第6話 隷属の輪

ひざまずきなさい!」


 王女の叫び声が室内に響き渡る。

 …………。


「え?」

 間抜けともいえる静けさが漂い、王女の喉から困惑の呻きが漏れる。

 が、曲がりなりにも王女である者としての状況判断の的確さか。

 戸迷いつつも、すぐさまさらに大きな声で命令の言葉を発する。 


「ペリシュ王国が王女、エールティア=ペリシュが命じます! リュウ! 私の前に跪きなさい!」

 …………。


 結果は、変わらない。

 何も、起こらない。

「な、なぜ……?」

 思い通りにならない状況に、私からの冷ややかな視線に、王女は思わず一歩後ずさる。

 そんな王女を眺めながら、私は口を開く。

 自らの腕に嵌ったブレスレット玩具がよく見えるよう、左腕を前に出しながら。


「お前が期待しているのは、これの効果か?」


「そんな!? そんな、どうして……?」


 なぜ、腕輪の効果を知っているのか。

 なぜ、腕輪が効果を発揮しないのか。

 王女の疑問と驚愕はこんなところであろう。


 隷従の輪。

 付けた者の反抗を許さず、使役者への絶対服従を強制させる輪。

 その効果は人間族に限らず、言語を解する者は命令通り服従させる。獣にさえも、使役者に対し危害を加えようとすると猛烈な苦痛を与える魔道具。

 これに反抗できる者は、一人も、一匹も存在しなかった。

 ――今、この時までは。


 王女にとって、あまりにも理解しがたい、認めがたい状況だろう。

 隷従の輪を身に付けたまま、受けた命令をまったく意に介さない存在の出現。


 しかし今、その現実が目の前にる。


 それはつまり――

 自身への敵意を隠さず、そして自身を害することの出来る相手が、すぐ目の前にいるということ。


 王女は無意識のうちに私から逃れるように、さらに一歩、また一歩と後ずさる。

 その顔には、驚きと焦り、そして恐怖がありありと張り付いていた。


 期待通りの反応に多少なり気が晴れる自分に、我ながら多少悪趣味だな、などと苦笑してしまう。


 ともあれ、次に移るとしよう。

 同じブレスレットをつけられ、王女たちの後ろで立っている彼女へと視線を向ける。

 彼女は先ほどからずっと私を食い入るように見つめているが、今はあえてその視線には関心を向けず、彼女のブレスレットに微量の魔力を注ぐ。

 ピシリ、と微かな音。

 直後にはブレスレットは塵となり、彼女の足元に散っていった。

「え?」

 彼女が小さく声をあげる。


「こんな玩具おもちゃ、私には何の効果もない」


 私自身がつけていたブレスレットも、彼女のブレスレットを壊す際に放った魔力の余波を受け、ついでとばかりに塵となり影も形もなくなっていく。

 王女たちは、後ろの彼女のブレスレットが消え去ったことには気付かない。

 ただただ、私の左腕に嵌っていたブレスレットが粉々に消え去る様子を信じられないといった表情で見つめている。


「こんなものを最初につけさせておいて『勇者様、世界をお救い下さい』とはよくも言えたものだ。どれだけ身勝手なのだ、お前たちは」


「――ッ! アヤ! この愚か者を取り押さえなさい!」


 最初に動いたのはまたこの王女か。やはり瞬時の状況判断においてはそれなりに優秀なのだな。もっとも――

 もう遅いのだが。


「アヤ、何をして――!?」

 背中越しに振り返った王女が、その視線の先、アヤと呼ばれた「勇者」の左腕からもブレスレットが消えていることに気付く。

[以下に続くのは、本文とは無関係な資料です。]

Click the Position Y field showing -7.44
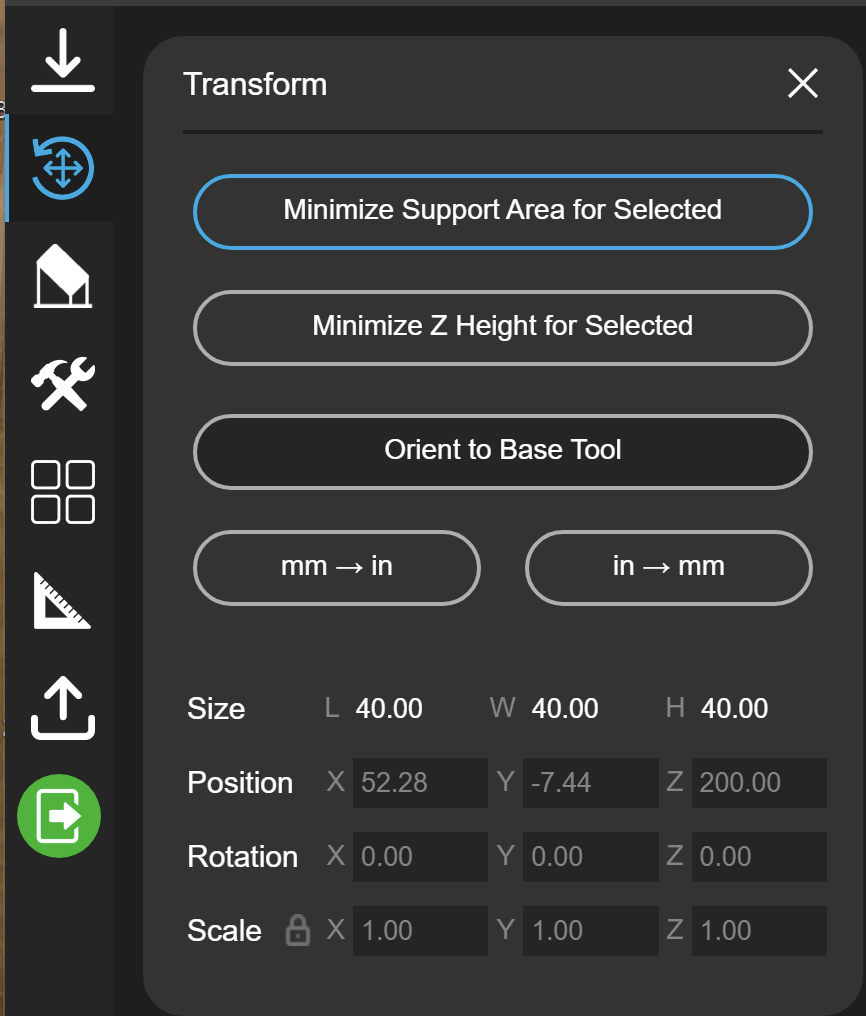 tap(591, 783)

 もはや優雅さなど一切感じられない、恐怖と憎悪の入り混じった醜い表情で王女が私に向き直る。

 が、私は王女を無視し、アヤに話しかける。


「混乱しているとは思うが、少なくともこの者らよりは信用して欲しい。ひとまず、こちらに来てもらえないだろうか」


 差し伸べるように右手を伸ばす。

「ッ! アヤを――」

 不本意ながらさすがと言える王女の声も、「勇者」の動きには追いつけなかった。

 王女が騎士たちに命令するよりも早く、また王女の意を汲んだ騎士が隣にいた彼女を抑えるよりも早く――アヤは私の前に現れ、差し出した手を取ってくれていた。


「ありがとう」


 私が声をかけると、アヤは驚いたような表情を浮かべる。

 が、今は状況を前に進める時だ。

 アヤには少し下がってもらい、私は彼女の半歩前に出るよう歩を進め、王女たちと再度相対する。

 とは言っても。


 すでに大勢は決し、後始末を残すだけなのだが。